Action item.
Reproduce all of the data below without alteration; exclude every picture.

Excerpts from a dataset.
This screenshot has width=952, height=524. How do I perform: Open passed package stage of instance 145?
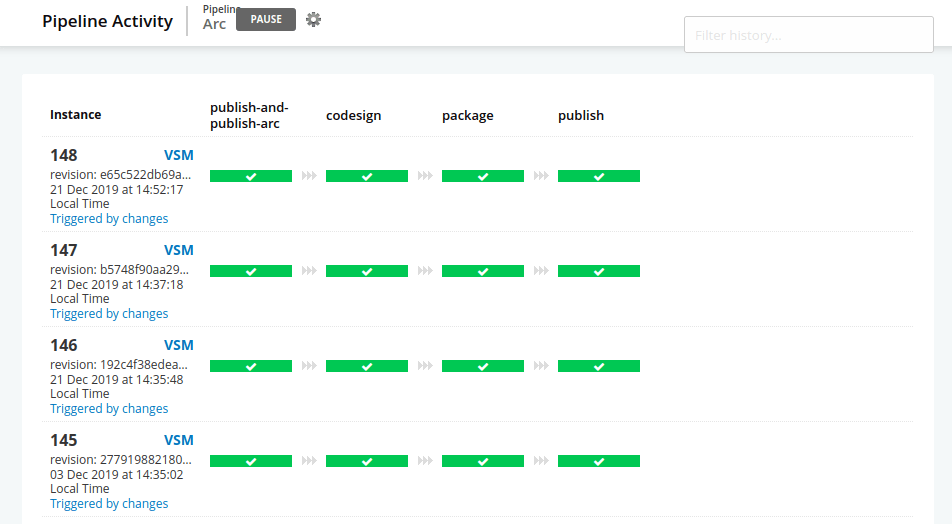[x=483, y=461]
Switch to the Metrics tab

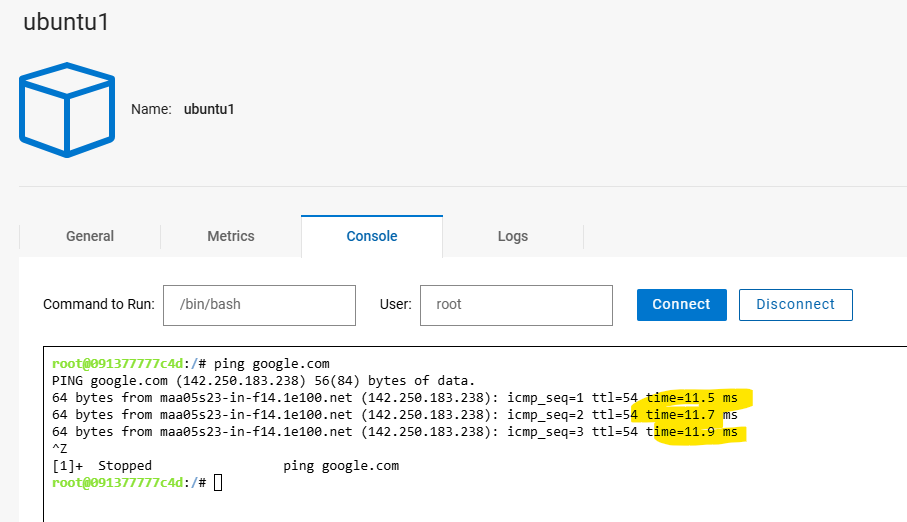(x=231, y=237)
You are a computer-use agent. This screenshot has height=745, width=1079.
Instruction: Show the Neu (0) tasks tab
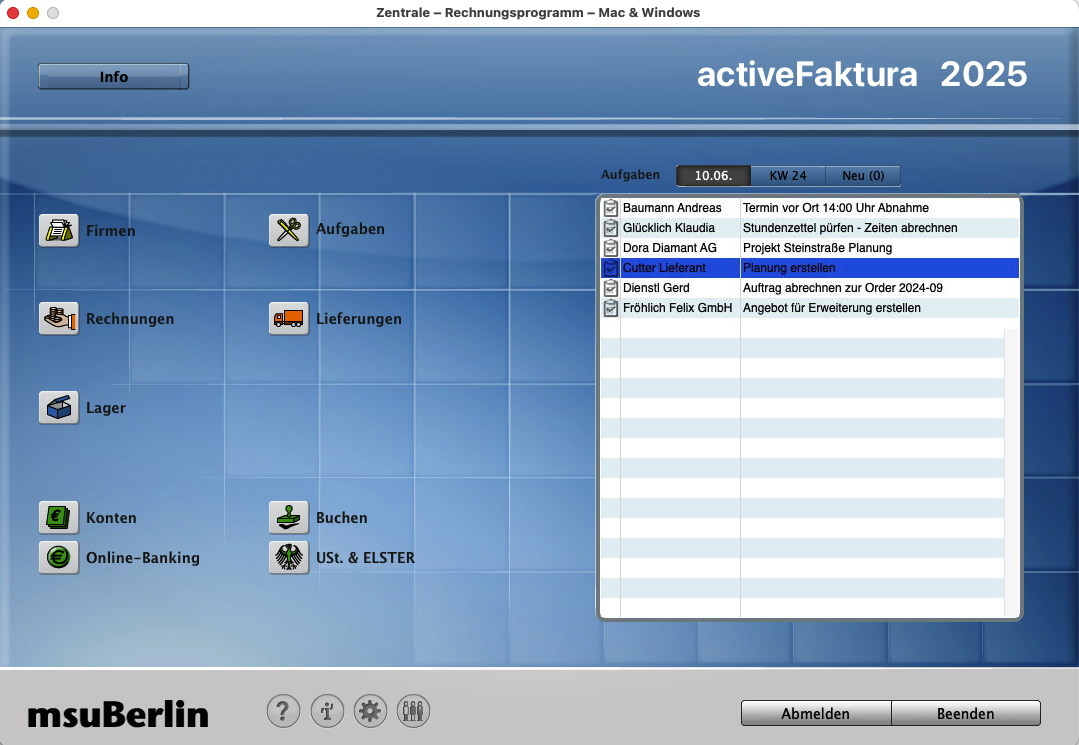pos(862,176)
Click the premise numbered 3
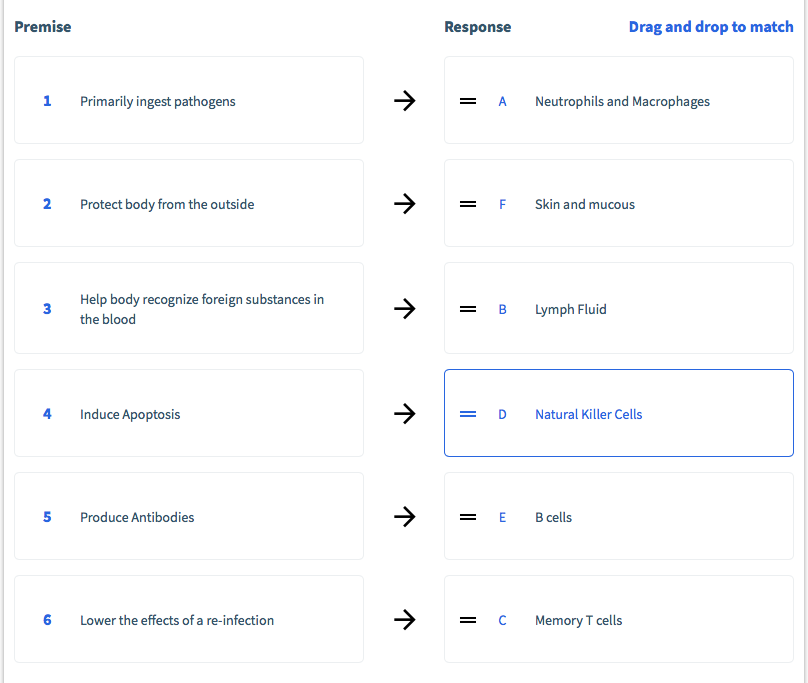 pyautogui.click(x=188, y=308)
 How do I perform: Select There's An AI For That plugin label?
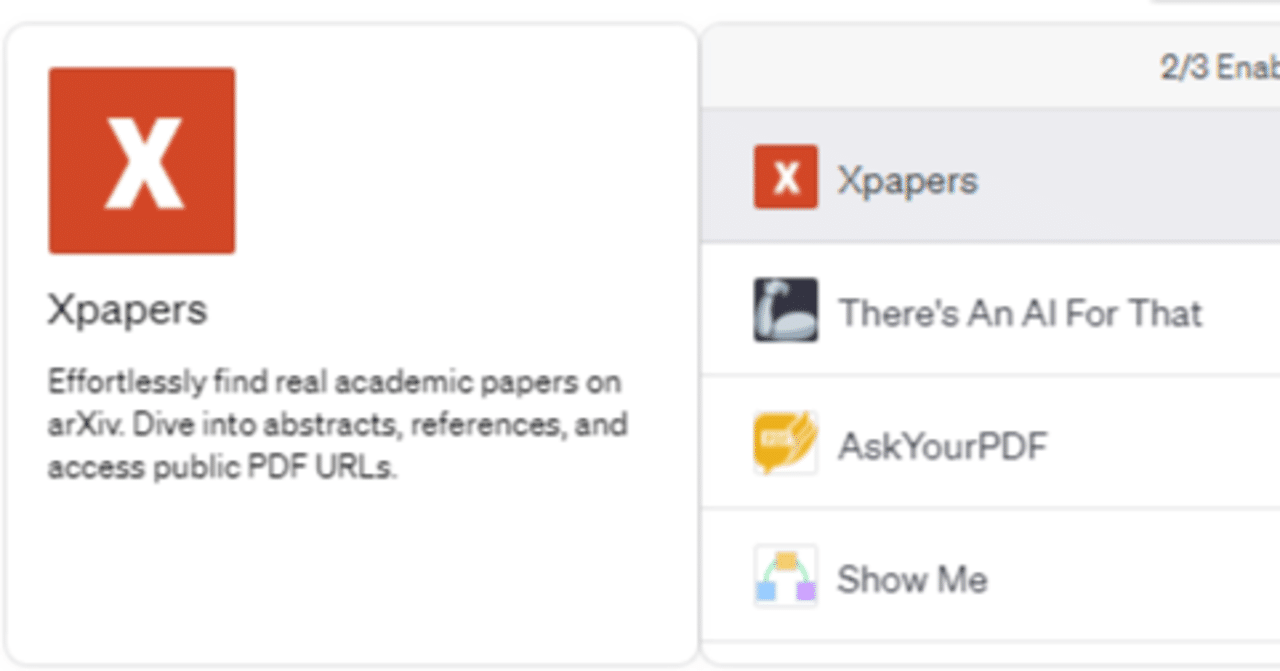click(1020, 313)
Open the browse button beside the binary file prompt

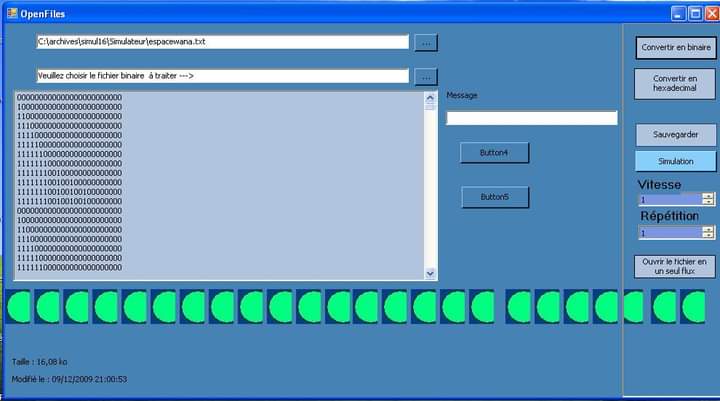tap(425, 77)
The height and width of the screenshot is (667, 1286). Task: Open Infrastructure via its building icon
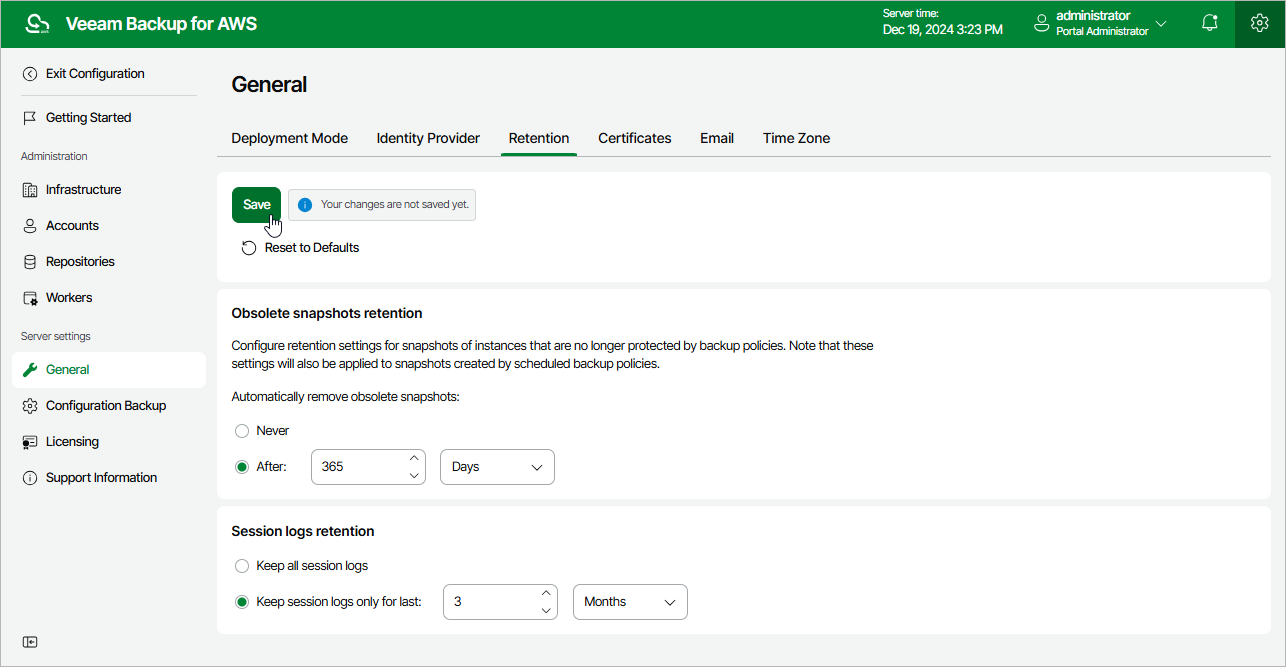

Solved exercise.
This screenshot has width=952, height=524. How do I perform: Open passed package stage of instance 145?
[x=483, y=461]
Switch to the Metrics tab

(x=231, y=237)
You are a computer-use agent. This screenshot has height=745, width=1079.
Instruction: Show the Neu (0) tasks tab
pos(862,176)
Click the premise numbered 3
 pyautogui.click(x=188, y=308)
 How do I perform: Select There's An AI For That plugin label?
click(1020, 313)
Open the browse button beside the binary file prompt

tap(425, 77)
The height and width of the screenshot is (667, 1286). Task: Open Infrastructure via its building icon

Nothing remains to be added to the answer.